EXERCISES TO COMPLETE
1 - Please answer these from the text on the Shakespeare word-count assignment, one answer per line:
(a) When is the assignment due?
(b) About how many distinct words does Hamlet contain?
(c) What name must the log file have?
2 - Pick up the text on the Shakespeare word-count assignment after its final sentence and write what follows.

─── READING TEXT ───

Instructions
Problem 3:   Shakespeare
Problem 4:   Priority Queue and Heap  Sort
5.3.5

Assignment 7a

This is the second part of assignment 7. You will submit it separately form the second part, as second part requires that you provide complete Javadoc documentation and WebCAT will check your compliance.

Goals:
  • Work with Java Collections Framework classes HashMap, TreeMap.

  • Learn to implement the heap-based priority queue and heapsort.

Instructions

The names of the projects and some of the project files must be exactly the same as specified in the assignment. Failure to do so makes it impossible for the graders to run your submission and results in immediate loss of at least 50% of the homework credit.

Make sure you follow the style guidelines for code indentation.

You will submit this assignment by the deadline using the Web-CAT submission system.

With each homework you will also submit your log file named pairxxx.txt where you replace xxx with your pair number.

On top of every file you submit you will have the names of both partners, and the pair number.

The .txt file will be the log of your work on this assignment. Each log entry will have data and time, who was present (one or both of the partners) and a short comment decribing what you were working on.

Submission Details:

Due Date: Saturday, November 16, 10:00 pm.

Problem 3: Shakespeare

Introduction

Have you ever wondered about the size of Shakespeare’s vocabulary? For this assignment you will write a program that reads its input from a text file and lists the words that occur most frequently, together with a count of how many different words occur in the file.

If this program were to run on a file that contains all of Shakespeare’s works, it would tell you the approximate size of his vocabulary, and how often he uses the most common words.

Hamlet, for example, contains about 4542 distinct words, and the word king occurs 202 times, while the play Macbeth contains about 3201 distinct words, and the word macbeth occurs 288 times.

Researchers use this kind of techniques to verify authenticity of some disputed texts.

The Problem

Create a project with the name Macbeth. Download the file Assignment7a.zip unzip it and add the files to the project. Add the file Macbeth.txt to the project. Run the project, to make sure you have all pieces in place. The ExamplesWords class uses the tester package as we have done before.

The text file Macbeth.txt contains the entire text of the play Macbeth and a file StringIterator.java contains code that generates istances of the class Words from a file (e.g., Macbeth.txt) one at a time.

Save the file Macbeth.txt in the Eclipse project directory (where you find the subdirectories src and bin). The Examples class includes a code that invokes the processing of the complete text of the play Macbeth.

Note: Here you will use the imperative Iterator interface that is a part of Java Standard Library. Make sure to look up the documentation for this interface and understand how it works.

─── INFORMATION ───

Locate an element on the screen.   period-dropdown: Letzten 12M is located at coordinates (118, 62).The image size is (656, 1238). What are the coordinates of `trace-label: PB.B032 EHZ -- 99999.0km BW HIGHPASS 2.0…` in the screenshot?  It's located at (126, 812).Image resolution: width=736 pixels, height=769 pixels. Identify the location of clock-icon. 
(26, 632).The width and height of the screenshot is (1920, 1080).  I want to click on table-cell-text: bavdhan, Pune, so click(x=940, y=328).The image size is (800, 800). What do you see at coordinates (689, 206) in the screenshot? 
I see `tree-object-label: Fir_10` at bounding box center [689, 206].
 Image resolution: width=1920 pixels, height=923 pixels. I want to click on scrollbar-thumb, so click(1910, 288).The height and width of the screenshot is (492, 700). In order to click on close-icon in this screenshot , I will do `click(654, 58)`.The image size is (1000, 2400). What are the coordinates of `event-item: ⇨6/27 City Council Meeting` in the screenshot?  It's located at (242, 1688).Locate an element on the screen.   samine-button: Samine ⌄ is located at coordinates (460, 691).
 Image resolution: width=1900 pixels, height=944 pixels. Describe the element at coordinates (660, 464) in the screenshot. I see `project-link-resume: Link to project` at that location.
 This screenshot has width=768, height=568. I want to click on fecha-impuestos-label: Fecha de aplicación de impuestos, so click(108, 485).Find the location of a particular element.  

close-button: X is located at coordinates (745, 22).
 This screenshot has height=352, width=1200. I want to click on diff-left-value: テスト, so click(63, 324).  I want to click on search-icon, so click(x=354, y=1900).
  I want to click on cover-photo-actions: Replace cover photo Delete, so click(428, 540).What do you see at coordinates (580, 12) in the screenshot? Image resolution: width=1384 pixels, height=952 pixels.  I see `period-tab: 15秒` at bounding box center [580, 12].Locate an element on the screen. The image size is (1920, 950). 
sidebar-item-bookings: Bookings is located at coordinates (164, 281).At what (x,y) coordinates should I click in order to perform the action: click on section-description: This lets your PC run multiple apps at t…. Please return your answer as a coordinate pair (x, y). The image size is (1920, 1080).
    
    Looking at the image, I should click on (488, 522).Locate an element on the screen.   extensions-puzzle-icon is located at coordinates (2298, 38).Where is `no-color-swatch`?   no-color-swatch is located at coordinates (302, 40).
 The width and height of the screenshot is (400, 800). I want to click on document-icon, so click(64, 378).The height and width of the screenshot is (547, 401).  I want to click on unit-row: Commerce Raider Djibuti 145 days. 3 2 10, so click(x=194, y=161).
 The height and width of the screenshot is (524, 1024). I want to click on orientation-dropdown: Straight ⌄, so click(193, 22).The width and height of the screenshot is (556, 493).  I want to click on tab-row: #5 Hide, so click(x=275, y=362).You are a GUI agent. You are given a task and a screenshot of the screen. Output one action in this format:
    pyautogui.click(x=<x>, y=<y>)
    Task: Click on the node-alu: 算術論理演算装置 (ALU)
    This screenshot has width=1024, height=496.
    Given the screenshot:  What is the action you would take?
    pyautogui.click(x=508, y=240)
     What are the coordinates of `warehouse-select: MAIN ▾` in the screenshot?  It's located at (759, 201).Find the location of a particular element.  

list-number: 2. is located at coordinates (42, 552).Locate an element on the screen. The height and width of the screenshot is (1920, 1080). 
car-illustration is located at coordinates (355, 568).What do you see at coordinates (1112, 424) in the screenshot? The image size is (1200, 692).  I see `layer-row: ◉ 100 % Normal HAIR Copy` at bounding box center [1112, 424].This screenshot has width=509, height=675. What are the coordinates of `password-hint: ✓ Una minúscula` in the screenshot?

───

RESPONSE LIST
1 -
(a) Saturday, November 16, 10:00 pm.
(b) About 4542.
(c) pairxxx.txt, with xxx replaced by the pair number.

2 -
The files that are provided form a skeleton of your project - you only have to add the missing parts.

Note: You may use any Java Collections Framework classes that may help you solve this problem – and we encourage you to do so.

So, here is what you need to do:

Design the class Word that represents one word of Shakespeare’s vocabulary together with its frequency counter. The constructor takes only the String (for example the word "king") and starts the counter at 1 (one).

Two Word instances are equal to each other if they represent the same String, regardless of their frequency counters. That means that you have to override the equals() and hashCode() methods.

Implement a toString method for Word that returns the word String and its frequency.

Implement the method increment() that increments the Word’s frequency.

Design a class WordsByFreq that implements the Comparator interface, so that the words can be sorted by frequencies. (Be careful!) When you are done, place this class definition as the last part of the class definition of the class Word. This is called an inner class.

Note: In this program there will be two ways of comparing the instances of the Word class - by the String that it represents and by the frequency counter for the word that this instance represents.

Design the class WordCounter that keeps track of all the words we have seen so far. It should include the following methods:

// Record the Word objects generated by the given Iterator

//   and update the number of ocurrences

void countWords(Iterator it) { ... }

 

// How many different Words has this WordCounter recorded?

int words(){ ... }

 

// Prints the n most common words and their frequencies.

void printWords(int n) { ... }

Here are additional details:

Note: The given code expects that you implement the classes as given, with the same names and methods. It will then check whether your program works correctly. That does not mean you do not need to design tests.

Testing of the Shakespeare Project

Of course, you need to test all methods as you are designing them.

Design the tests in two stages:

For the class Word and the the class WordCounter use a technique similar to what was done in the past assignments, i.e. design a class ExamplesWords with the necessary sample data and all tests. We’ve astarted you off... just keep going.

Convert all tests into JUnit tests. Hand in both versions.

Documentation

The projects should contain Javadoc documentation that should produce the documentation pages without any warnings. You do not need to submit the documentation pages with your assignment.

Problem 4: Priority Queue and HeapSort

Your job is to design a priority queue using the heap algorithm. You then use this to implement the heapsort algorithm and add it to a collection of algorithms to be evaluated for time-complexity.

The descrioption of this assignment is written in a tutorial style - so you can recall the lecture details.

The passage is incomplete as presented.